- Opening Delimiter -

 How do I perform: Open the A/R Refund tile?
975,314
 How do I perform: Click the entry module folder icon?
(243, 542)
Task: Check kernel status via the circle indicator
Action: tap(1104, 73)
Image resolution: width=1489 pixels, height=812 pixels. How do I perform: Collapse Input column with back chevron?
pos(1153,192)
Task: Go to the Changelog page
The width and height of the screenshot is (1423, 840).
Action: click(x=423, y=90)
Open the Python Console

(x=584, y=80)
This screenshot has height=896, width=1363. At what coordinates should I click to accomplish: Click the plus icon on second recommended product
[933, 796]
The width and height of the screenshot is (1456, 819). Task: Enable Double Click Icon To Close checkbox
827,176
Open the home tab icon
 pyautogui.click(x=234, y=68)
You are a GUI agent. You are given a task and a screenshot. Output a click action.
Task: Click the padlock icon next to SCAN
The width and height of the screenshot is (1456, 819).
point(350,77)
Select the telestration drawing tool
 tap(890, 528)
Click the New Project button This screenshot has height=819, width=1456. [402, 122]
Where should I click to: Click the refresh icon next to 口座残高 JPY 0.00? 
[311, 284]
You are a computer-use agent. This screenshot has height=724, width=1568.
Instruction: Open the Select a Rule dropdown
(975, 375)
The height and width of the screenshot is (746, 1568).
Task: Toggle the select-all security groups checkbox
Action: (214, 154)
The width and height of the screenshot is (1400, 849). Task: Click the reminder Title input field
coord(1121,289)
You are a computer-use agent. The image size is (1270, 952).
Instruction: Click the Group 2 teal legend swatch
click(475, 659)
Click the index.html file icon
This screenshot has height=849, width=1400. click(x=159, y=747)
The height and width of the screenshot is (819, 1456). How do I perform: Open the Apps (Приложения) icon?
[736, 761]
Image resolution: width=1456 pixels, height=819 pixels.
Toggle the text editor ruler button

- Closing Delimiter -

§ **YOUR INSTRUCTIONS**
Make an exact copy of the listing shown above.

§ **ANSWER TO THE PROBLEM**
 How do I perform: Open the A/R Refund tile?
975,314
 How do I perform: Click the entry module folder icon?
(243, 542)
Task: Check kernel status via the circle indicator
Action: tap(1104, 73)
Image resolution: width=1489 pixels, height=812 pixels. How do I perform: Collapse Input column with back chevron?
pos(1153,192)
Task: Go to the Changelog page
The width and height of the screenshot is (1423, 840).
Action: click(x=423, y=90)
Open the Python Console

(x=584, y=80)
This screenshot has height=896, width=1363. At what coordinates should I click to accomplish: Click the plus icon on second recommended product
[933, 796]
The width and height of the screenshot is (1456, 819). Task: Enable Double Click Icon To Close checkbox
827,176
Open the home tab icon
 pyautogui.click(x=234, y=68)
You are a GUI agent. You are given a task and a screenshot. Output a click action.
Task: Click the padlock icon next to SCAN
The width and height of the screenshot is (1456, 819).
point(350,77)
Select the telestration drawing tool
 tap(890, 528)
Click the New Project button This screenshot has height=819, width=1456. [402, 122]
Where should I click to: Click the refresh icon next to 口座残高 JPY 0.00? 
[311, 284]
You are a computer-use agent. This screenshot has height=724, width=1568.
Instruction: Open the Select a Rule dropdown
(975, 375)
The height and width of the screenshot is (746, 1568).
Task: Toggle the select-all security groups checkbox
Action: (214, 154)
The width and height of the screenshot is (1400, 849). Task: Click the reminder Title input field
coord(1121,289)
You are a computer-use agent. The image size is (1270, 952).
Instruction: Click the Group 2 teal legend swatch
click(475, 659)
Click the index.html file icon
This screenshot has height=849, width=1400. click(x=159, y=747)
The height and width of the screenshot is (819, 1456). How do I perform: Open the Apps (Приложения) icon?
[736, 761]
Image resolution: width=1456 pixels, height=819 pixels.
Toggle the text editor ruler button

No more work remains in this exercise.